The EUR/USD currency pair is experiencing a rebound, trading around 1.0840 during Asian trading hours on Monday, halting a three-day decline. This shift comes as the US Dollar faces downward pressure, primarily due to concerns surrounding an economic slowdown linked to trade policies from the Trump administration. Market participants are closely awaiting the release of preliminary March Purchasing Managers Index (PMI) data for the Eurozone, Germany, and the United States, which is expected to provide further insights into the current economic landscape.

In addition to these developments, the EURO is also benefitting from improved risk sentiment. Recent adjustments in the White House’s tariff strategy are contributing to this positive trend. Reports indicate that the administration may reconsider certain industry-specific tariffs while implementing reciprocal tariffs directed at countries with strong trade associates with the US, scheduled for rollout on April 2.

Geopolitical dynamics are shifting as well, with discussions held between Ukrainian and US officials in Riyadh aimed at negotiating a ceasefire in the ongoing conflict. With ongoing efforts to stabilize the situation, there are signs of easing tensions.

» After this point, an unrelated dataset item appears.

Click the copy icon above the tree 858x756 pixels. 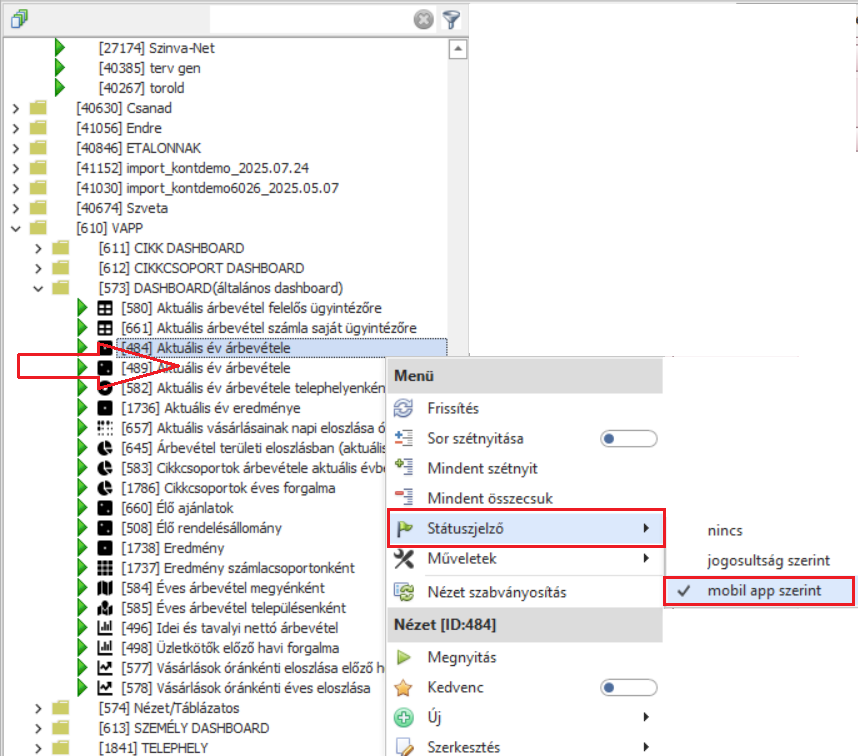[21, 18]
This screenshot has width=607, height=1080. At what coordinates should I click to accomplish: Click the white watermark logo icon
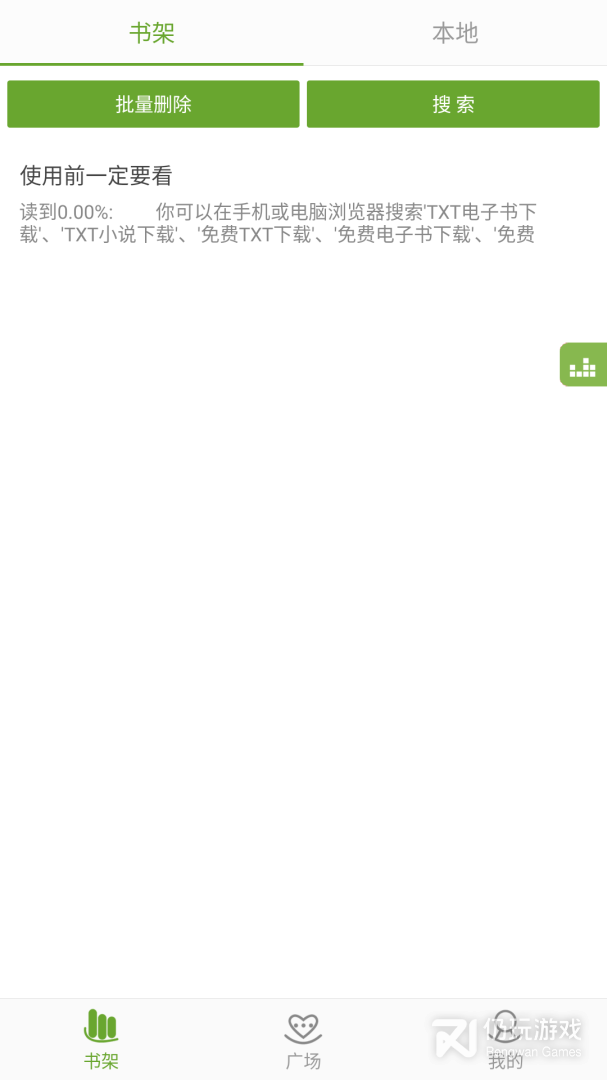(x=454, y=1037)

Measures to safeguard energy and infrastructure have been outlined by the Ukrainian Defense Minister, amidst upcoming dialogue involving US and Russian representatives.

However, the Eurozone’s economic outlook remains uncertain, primarily due to the potential impact of Trump’s reciprocal tariffs, which might adversely affect economic growth in the region. The European Central Bank has expressed concerns about downside risks related to the ongoing trade dispute, although they have also downplayed persistent inflation worries within the Eurozone.

Germany, a critical trading partner for the US, is poised to be significantly impacted by these tariff measures. The current 2.5% tariff on German automobile imports could escalate to as high as 25% under Trump’s proposals. In response, Germany’s parliament has approved initiatives to expand borrowing capacities, aiming to inject billions of Euros into the economy as a buffer against the anticipated effects of US tariffs.